Champlain now had but one desire—to get back to the Sault. First, however, he took formal possession of the country for the king, by setting up on the shore in a conspicuous place a cross of white cedar bearing the arms of France. Other similar cedar crosses were set up at points lower down the river. Scores of Algonquin canoes loaded with furs attended him to the Grand Sault, where traders were waiting with merchandise for barter. Vignau was left at the Grand Sault at his own request. None of the natives would have anything to do with him; and so, says the explorer, ‘We left him in God’s keeping.’ At Champlain’s instance the Algonquins, however, took back with them two young Frenchmen. In this way he was training a band of interpreters, whose services were to be utilized both for purposes of exploration and trading with the various tribes of the upper country. On August 26 Champlain was back in St Malo.

Champlain’s large map of 1612 was the first attempt to delineate the lake region. It sums up Brûlé’s report of his travels on the upper Ottawa, and gives information gathered from the natives. The Ottawa is shown almost to its source, with Lakes Timiskaming and Kipawa, and the rivers Mattawa, Antoine and Jocko. The three upper lakes are combined into one of three hundred leagues in length, only the eastern portion being shown.
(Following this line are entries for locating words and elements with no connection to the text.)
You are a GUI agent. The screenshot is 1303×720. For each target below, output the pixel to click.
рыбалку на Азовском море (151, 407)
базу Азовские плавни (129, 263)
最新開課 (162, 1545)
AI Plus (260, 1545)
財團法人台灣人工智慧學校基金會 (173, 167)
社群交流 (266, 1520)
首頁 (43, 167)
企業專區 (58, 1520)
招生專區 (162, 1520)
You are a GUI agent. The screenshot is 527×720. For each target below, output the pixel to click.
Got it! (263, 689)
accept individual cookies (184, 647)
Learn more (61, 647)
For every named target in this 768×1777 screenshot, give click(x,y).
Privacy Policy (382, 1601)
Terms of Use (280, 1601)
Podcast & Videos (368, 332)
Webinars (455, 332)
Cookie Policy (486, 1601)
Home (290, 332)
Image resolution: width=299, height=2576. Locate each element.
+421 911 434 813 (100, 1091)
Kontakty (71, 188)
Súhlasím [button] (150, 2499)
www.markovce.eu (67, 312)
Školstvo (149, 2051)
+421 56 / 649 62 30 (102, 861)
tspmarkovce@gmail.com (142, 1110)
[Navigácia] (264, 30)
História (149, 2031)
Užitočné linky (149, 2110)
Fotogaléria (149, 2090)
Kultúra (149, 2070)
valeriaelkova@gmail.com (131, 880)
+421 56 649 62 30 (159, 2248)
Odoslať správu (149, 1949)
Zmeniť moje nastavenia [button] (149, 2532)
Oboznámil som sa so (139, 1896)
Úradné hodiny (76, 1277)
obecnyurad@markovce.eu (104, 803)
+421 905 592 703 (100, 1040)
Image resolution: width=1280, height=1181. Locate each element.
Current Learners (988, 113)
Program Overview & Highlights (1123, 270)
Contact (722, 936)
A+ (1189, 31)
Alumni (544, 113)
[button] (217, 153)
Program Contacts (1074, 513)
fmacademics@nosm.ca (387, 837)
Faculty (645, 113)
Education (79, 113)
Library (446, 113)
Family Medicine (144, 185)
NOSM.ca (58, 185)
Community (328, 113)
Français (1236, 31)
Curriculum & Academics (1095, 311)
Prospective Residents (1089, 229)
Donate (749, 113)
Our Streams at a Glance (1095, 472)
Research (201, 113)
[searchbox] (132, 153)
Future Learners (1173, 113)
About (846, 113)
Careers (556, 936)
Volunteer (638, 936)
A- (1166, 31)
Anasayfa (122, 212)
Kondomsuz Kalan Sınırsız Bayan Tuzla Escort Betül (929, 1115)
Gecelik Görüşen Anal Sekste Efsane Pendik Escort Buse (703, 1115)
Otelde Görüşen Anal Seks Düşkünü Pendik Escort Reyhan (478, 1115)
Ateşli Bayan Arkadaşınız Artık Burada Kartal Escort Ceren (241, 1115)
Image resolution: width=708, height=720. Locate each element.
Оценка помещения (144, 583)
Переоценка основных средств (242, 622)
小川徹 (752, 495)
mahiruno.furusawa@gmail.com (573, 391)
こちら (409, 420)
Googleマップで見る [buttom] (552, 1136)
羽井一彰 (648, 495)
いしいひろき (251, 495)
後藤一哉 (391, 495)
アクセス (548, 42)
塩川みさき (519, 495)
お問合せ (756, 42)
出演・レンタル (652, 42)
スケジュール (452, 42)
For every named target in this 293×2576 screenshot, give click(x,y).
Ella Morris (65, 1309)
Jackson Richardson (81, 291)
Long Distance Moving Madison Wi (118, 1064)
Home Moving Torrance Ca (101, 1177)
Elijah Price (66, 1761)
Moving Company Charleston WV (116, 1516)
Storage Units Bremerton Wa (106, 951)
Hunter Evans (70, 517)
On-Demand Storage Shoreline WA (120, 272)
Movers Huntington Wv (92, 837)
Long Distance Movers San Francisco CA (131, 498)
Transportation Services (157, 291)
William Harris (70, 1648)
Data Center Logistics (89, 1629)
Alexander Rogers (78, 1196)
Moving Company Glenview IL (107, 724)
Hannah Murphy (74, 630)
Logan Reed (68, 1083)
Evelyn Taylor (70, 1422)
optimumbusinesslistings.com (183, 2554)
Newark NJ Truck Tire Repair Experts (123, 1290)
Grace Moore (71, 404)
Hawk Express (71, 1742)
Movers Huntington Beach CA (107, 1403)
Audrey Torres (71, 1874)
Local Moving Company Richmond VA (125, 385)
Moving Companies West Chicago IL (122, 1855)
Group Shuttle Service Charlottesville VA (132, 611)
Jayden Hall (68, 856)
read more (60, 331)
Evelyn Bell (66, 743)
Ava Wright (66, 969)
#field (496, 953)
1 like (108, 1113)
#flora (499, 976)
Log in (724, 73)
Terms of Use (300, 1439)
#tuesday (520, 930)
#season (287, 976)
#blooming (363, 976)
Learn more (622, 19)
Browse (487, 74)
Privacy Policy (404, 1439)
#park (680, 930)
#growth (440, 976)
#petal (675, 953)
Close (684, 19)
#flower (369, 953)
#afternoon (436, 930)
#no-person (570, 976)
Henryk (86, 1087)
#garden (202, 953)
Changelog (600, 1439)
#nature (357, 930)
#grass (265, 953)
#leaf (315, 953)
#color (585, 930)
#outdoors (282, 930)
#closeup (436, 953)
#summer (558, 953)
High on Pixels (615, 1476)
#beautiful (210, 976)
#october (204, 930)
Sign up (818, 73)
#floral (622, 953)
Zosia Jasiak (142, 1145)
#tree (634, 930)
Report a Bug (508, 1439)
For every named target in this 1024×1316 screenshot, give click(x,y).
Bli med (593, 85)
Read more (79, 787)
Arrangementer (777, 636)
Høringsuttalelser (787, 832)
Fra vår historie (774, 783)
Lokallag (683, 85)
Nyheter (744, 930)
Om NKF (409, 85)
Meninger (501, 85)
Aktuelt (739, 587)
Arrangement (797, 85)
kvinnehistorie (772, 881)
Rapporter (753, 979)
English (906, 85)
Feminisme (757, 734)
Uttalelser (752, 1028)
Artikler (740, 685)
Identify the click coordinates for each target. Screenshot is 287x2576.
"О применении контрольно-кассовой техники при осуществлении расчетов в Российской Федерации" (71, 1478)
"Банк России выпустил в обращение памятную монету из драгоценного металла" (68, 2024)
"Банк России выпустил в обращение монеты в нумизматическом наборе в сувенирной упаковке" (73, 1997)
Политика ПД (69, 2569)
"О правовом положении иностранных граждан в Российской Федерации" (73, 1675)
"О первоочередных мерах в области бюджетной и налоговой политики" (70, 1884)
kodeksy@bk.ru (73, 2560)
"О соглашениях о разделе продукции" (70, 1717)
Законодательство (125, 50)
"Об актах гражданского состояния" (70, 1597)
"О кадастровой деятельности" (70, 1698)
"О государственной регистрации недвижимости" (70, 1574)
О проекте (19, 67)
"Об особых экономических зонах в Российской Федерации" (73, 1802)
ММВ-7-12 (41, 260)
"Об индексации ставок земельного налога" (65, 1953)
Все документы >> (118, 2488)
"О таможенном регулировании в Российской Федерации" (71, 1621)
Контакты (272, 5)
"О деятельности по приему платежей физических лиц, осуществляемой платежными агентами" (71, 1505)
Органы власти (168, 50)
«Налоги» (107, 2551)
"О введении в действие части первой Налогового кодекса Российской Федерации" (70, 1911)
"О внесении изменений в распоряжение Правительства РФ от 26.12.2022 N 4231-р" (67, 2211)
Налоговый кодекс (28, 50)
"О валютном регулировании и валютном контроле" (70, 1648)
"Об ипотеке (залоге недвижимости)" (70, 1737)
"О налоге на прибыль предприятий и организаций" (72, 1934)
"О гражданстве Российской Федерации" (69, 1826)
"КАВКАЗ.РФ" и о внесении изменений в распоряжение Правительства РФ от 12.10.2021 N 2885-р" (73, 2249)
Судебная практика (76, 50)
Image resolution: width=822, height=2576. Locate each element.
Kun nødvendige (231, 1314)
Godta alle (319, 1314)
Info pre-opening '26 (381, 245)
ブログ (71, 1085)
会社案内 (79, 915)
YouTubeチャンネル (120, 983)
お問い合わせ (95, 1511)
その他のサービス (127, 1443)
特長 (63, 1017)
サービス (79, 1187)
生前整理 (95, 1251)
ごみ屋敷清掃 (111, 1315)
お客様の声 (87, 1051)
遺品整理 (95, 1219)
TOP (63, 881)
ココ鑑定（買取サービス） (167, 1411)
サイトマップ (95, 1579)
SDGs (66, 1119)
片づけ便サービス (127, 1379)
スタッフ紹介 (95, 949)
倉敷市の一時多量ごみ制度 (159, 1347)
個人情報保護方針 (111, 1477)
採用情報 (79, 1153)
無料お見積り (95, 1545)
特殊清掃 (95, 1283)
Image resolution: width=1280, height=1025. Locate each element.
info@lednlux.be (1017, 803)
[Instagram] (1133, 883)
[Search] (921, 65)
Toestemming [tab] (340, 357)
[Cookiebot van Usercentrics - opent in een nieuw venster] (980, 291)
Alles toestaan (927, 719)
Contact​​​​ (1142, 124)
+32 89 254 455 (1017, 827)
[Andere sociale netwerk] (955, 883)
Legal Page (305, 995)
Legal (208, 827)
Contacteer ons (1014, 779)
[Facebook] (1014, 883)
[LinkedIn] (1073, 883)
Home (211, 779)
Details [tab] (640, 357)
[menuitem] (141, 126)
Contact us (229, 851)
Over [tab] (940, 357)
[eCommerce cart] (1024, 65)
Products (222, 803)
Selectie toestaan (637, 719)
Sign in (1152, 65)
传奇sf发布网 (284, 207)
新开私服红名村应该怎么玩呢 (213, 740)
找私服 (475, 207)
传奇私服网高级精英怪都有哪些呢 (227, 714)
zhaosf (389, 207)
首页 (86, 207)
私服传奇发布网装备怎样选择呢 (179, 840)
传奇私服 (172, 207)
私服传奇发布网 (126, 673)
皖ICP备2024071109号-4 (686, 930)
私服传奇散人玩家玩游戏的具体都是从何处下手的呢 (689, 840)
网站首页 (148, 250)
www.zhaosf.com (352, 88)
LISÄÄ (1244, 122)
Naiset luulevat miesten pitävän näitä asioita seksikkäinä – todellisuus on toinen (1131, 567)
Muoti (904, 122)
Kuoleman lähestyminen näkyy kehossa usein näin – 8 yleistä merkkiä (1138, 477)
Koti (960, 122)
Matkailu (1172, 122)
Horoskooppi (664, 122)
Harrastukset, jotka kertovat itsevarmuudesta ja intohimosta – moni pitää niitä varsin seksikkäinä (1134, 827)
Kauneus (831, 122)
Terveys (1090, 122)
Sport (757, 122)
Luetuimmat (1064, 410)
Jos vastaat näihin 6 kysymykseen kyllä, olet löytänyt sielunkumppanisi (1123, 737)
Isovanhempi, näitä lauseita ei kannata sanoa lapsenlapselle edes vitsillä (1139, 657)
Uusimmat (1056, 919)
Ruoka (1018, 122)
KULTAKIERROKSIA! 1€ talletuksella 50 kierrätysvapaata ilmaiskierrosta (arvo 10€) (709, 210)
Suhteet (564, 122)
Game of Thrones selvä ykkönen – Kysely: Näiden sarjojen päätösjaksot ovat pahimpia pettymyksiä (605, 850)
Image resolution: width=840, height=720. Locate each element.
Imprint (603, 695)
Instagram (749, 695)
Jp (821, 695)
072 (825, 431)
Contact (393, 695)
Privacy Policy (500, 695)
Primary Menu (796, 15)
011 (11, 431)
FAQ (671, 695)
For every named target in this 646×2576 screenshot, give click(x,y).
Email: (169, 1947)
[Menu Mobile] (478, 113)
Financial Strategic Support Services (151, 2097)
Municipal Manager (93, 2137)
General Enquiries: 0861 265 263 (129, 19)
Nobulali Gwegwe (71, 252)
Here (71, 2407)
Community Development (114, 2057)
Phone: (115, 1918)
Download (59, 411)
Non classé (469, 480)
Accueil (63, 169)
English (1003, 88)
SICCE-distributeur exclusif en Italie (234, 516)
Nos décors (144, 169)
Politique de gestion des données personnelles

Various canoe and portage routes appear as rivers. The Trent River is given, rising apparently in Lake Simcoe. The Bay of Quinte and Prince Edward Peninsula are approximately correct. Lake Nipissing has no western outlet, and discharges into the Mattawa, with which also the Trent is connected. Lake Ontario is represented with a length of twenty-five days of canoe travel. Niagara Falls with the Queenston escarpment are shown at the end of a short river connecting the great lake with Lake Ontario. Seven Indian villages are roughly depicted: four on the north shore of Lake Ontario, one probably in Bruce Peninsula, and two between the Trent and Mattawa. To three other regions native names are attached. Manitoulin Island is absent. North of the great lake is a tributary rising in a lake towards the west. The Ottawa and St Lawrence run parallel, at no great distance from each other. South of Lake Ontario, in the country of the Iroquois, are shown the ‘lake of the Irocois’ and several streams. Brûlé had probably been among the Hurons of Georgian Bay, seen Lake Simcoe, and followed the Trent to Lake Ontario, and perhaps gone westward to Niagara Falls. But we can only conjecture as to details.

Champlain’s smaller map of 1613 adds Hudson Bay, gives the name St Louis to Lake Ontario, assigns to the Ochateguins (Hurons) the country between this lake and the Ottawa, and locates the cross planted by Champlain opposite Pembroke to mark his ‘farthest north.’

A small expansion of the Great River in the map of 1612, containing two islands, may have been intended to represent either Erie or St Clair. This shows the vagueness of Champlain’s information respecting the region west of Lake Ontario.

Passing over the portage road from the Ottawa to Mud Lake on his way to Muskrat Lake on June 7, 1613, Champlain lost his astrolabe, an instrument used for taking observations. There it lay undiscovered until August 1867, when it was found in an excellent state of preservation. It bears date 1603, and had probably been carried by the explorer on all his expeditions up the St Lawrence.